Vorwürfe Schnizers laut FP-Anwälten "schwerwiegende Diffamierung"
Die Anwälte der FPÖ haben am Mittwoch die Mutmaßungen des Verfassungsrichters Johannes Schnizer, die Partei hätte die Anfechtung der Stichwahl bereits im Vorfeld vorbereitet, scharf zurückgewiesen. Die Kanzlei von Rechtsanwalt Dieter Böhmdorfer gab eine eidesstattliche Erklärung ab, wonach man von Überlegungen einer Wahl-Anfechtung erst Tage nach der Stichwahl Kenntnis erlangt habe.
Die Kanzlei veröffentlichte am Mittwoch einen offenen Brief an Verfassungsgerichtshof-Präsident Gerhart Holzinger, in dem die Vorwürfe Schnizers als "schwerwiegende Diffamierung" bezeichnet werden.
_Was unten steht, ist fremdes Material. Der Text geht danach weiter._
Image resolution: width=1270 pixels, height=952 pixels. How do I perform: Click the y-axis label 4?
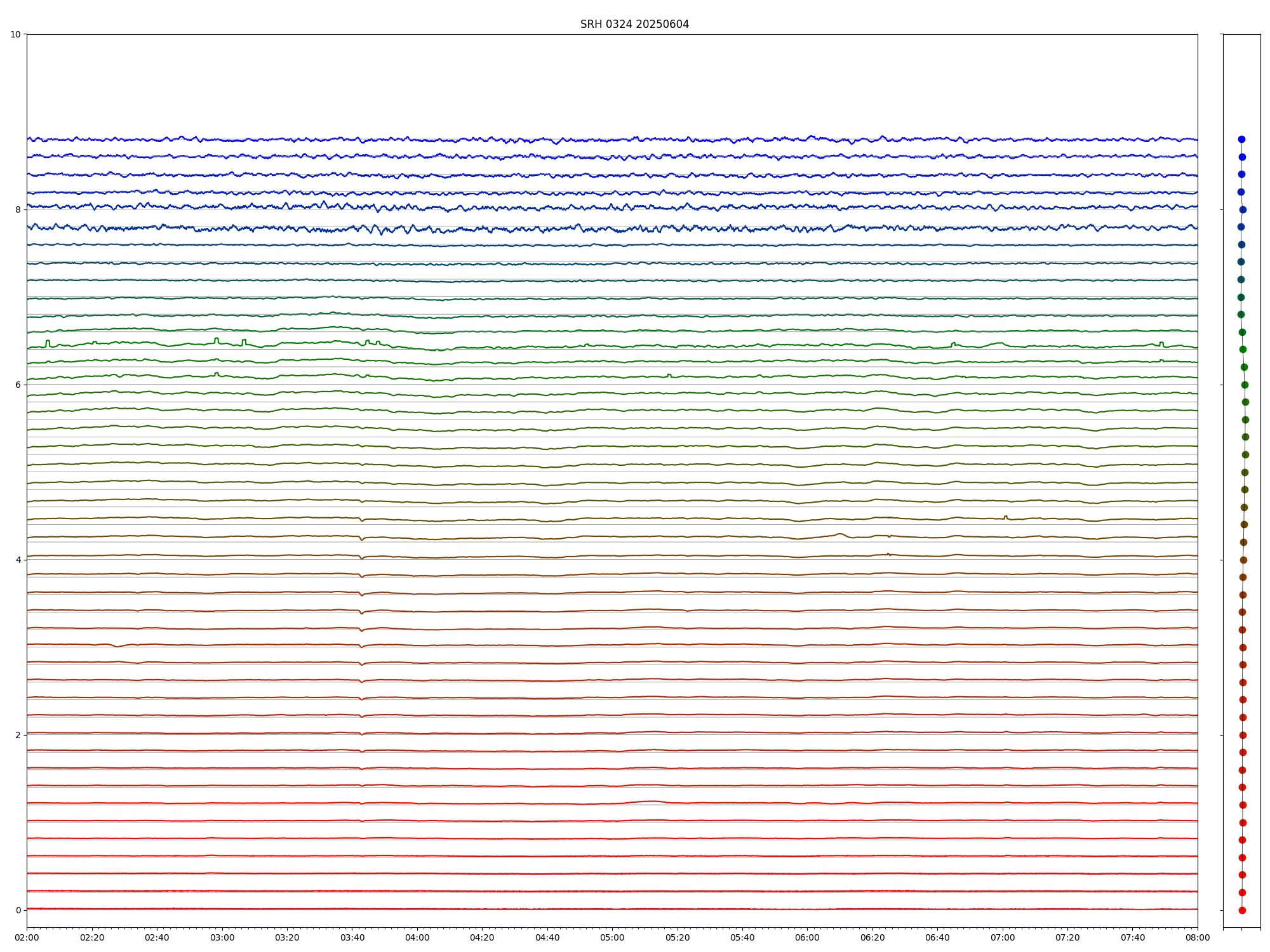pyautogui.click(x=18, y=560)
"Die öffentliche Behauptung (...), der Wahlanfechtungsantrag wäre schon vor der Stichwahl am 22. 05. 2016 'von langer Hand' (...) vorbereitet worden, ist eine pauschale und schwerwiegende Diffamierung einer politischen Partei, ihrer Funktionäre und Mitarbeiter und vor allem auch unserer Rechtsanwaltskanzlei", schreibt Böhmdorfer in dem Brief.
Der FPÖ-Anwalt schließt in dem Schreiben via eidesstattlicher Erklärung aus, dass Planungen hinsichtlich einer Wahl-Anfechtung schon vor der Stichwahl am 22. Mai getätigt worden sein könnten: "Wir erklären deshalb ausdrücklich an Eides statt, dass wir von der Überlegung, dass die Bundespräsidentschaftswahl 2016 möglicherweise 'angefochten' wird, erst Tage nach dem Stichwahltagtermin 22. 05. 2016 Kenntnis erlangt haben, dass ferner in unserer Kanzlei erst im Zuge der Erteilung des dezidierten Vertretungsauftrages am 31. 05. 2016 der entsprechende Akt angelegt wurde und für uns (RA Mag. Rüdiger Schender und RA Dr. Dieter Böhmdorfer) nicht der geringste Hinweis erkennbar wurde, dass Vorbereitungsarbeiten für eine Wahlanfechtung vor dem 22. 05. 2016 durchgeführt worden sein könnten. Wir schließen dies gemäß unserem Wissensstand ausdrücklich aus. Wir hätten daran nicht mitgewirkt."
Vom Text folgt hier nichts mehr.